Uma decisão recente do Tribunal Regional Federal de Brasília reconheceu o direito de uma empresa de transportes a excluir o ISS da base de cálculo do PIS e da COFINS.

Conforme disposição legal, a base de cálculo das contribuições para o PIS (Lei 10.637/2002) e para a COFINS (Lei 10.833/2003) é o faturamento, o qual foi equiparado ao total das receitas, independentemente de sua denominação ou classificação contábil.

Assim, o Imposto sobre Serviços de Qualquer Natureza (ISSQN) – imposto retido pelo contribuinte por obrigação legal, não é receita da empresa, sendo valor de titularidade do fisco municipal.
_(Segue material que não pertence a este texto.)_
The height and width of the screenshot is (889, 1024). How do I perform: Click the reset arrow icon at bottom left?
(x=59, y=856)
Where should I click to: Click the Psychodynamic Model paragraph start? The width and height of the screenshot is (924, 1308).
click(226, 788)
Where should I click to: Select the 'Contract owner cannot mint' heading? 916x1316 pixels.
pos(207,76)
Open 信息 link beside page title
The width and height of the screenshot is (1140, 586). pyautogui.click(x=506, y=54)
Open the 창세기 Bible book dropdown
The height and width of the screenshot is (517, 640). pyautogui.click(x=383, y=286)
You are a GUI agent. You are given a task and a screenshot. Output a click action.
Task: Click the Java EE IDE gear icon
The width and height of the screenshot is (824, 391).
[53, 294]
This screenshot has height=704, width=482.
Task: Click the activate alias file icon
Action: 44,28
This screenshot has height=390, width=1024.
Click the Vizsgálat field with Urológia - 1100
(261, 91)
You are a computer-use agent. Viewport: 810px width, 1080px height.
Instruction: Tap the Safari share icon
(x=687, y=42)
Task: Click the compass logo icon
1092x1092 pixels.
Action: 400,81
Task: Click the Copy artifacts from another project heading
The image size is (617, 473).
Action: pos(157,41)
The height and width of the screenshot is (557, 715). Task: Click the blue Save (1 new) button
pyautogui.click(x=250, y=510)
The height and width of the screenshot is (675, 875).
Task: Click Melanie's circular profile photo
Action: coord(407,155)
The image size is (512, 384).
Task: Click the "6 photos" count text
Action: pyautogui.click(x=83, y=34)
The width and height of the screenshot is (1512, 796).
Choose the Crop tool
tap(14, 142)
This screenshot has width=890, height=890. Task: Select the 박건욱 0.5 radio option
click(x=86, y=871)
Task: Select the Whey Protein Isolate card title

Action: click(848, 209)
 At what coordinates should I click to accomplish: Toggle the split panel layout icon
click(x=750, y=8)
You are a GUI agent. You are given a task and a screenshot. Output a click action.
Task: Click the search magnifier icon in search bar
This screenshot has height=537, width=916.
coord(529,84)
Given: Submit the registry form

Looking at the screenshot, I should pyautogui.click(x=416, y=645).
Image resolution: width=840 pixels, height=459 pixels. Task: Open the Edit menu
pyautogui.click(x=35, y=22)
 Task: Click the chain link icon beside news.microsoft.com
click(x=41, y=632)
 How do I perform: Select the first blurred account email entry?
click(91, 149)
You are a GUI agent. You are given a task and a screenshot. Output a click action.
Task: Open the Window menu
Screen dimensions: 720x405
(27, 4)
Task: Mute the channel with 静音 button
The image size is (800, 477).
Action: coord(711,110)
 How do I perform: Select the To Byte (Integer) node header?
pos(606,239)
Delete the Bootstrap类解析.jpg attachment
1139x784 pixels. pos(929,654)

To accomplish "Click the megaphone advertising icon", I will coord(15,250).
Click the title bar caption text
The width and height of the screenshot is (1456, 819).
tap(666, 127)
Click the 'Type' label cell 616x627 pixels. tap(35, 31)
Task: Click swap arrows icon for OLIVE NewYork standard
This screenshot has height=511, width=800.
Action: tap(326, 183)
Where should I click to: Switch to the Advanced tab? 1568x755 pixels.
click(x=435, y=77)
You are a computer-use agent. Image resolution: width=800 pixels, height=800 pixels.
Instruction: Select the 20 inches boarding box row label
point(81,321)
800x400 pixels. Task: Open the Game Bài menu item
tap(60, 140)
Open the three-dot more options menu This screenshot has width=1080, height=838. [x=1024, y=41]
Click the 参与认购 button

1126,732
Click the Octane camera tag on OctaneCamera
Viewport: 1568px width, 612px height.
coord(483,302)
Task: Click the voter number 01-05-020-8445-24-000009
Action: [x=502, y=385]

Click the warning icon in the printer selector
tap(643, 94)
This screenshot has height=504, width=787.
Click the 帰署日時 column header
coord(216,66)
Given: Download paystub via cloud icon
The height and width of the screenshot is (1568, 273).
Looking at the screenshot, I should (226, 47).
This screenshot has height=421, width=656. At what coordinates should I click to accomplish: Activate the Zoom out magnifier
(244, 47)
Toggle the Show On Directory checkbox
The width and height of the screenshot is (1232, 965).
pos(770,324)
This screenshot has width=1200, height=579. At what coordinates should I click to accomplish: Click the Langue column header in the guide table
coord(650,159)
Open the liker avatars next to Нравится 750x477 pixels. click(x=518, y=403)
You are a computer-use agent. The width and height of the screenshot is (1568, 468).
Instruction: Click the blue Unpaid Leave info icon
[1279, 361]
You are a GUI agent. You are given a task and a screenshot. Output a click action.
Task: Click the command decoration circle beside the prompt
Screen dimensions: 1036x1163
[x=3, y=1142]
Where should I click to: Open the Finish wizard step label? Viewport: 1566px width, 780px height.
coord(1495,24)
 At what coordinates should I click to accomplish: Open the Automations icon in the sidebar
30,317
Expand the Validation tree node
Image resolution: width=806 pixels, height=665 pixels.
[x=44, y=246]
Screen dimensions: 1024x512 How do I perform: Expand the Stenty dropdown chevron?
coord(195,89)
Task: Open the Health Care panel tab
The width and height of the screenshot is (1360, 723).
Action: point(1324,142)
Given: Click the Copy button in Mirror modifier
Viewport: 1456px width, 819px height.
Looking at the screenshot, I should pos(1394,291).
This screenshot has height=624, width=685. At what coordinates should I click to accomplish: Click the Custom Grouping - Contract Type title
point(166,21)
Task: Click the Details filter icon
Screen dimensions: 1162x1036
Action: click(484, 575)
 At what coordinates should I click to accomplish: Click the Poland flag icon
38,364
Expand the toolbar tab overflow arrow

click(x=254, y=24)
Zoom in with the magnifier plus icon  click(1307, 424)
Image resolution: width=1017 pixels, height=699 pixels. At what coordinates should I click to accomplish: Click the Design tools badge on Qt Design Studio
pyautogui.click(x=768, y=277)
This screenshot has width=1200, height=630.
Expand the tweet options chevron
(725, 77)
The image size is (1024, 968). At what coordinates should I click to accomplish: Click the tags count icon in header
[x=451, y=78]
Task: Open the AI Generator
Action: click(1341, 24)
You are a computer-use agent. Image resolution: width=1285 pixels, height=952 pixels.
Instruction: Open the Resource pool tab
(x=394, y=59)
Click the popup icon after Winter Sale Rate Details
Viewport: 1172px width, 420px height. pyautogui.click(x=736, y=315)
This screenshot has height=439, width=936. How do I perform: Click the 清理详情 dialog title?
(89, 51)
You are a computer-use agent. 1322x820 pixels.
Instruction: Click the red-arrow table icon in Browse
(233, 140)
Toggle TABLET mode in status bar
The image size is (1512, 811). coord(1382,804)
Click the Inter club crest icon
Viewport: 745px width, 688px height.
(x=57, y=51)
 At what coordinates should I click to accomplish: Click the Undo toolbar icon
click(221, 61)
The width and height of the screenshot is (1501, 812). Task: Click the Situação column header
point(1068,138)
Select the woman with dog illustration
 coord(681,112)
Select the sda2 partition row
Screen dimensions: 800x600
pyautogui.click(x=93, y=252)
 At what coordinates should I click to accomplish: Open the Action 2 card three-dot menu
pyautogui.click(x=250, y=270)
Ainda que se leve em conta o conceito amplo de “todas as receitas obtidas pela pessoa jurídica”, não pode ser considerado faturamento, e, portanto, não pode ser incluído na base de cálculo de PIS ou COFINS.

Logo, o que foi apurado de PIS e COFINS sobre a receita de ISS, pode ser revisto, inclusive com a devolução de contribuições pagas a maior (também, após o trânsito em julgado, poderá ser revisto o valor de PIS e COFINS nos parcelamentos).

Para o advogado Ricardo Vollbrecht, da Kümmel & Kümmel Advogados, a decisão é importante pois possibilita a redução do custo do transporte coletivo, abrindo a possibilidade de nova redução das passagens de ônibus, caso seja confirmada esta jurisprudência pelo Supremo Tribunal Federal.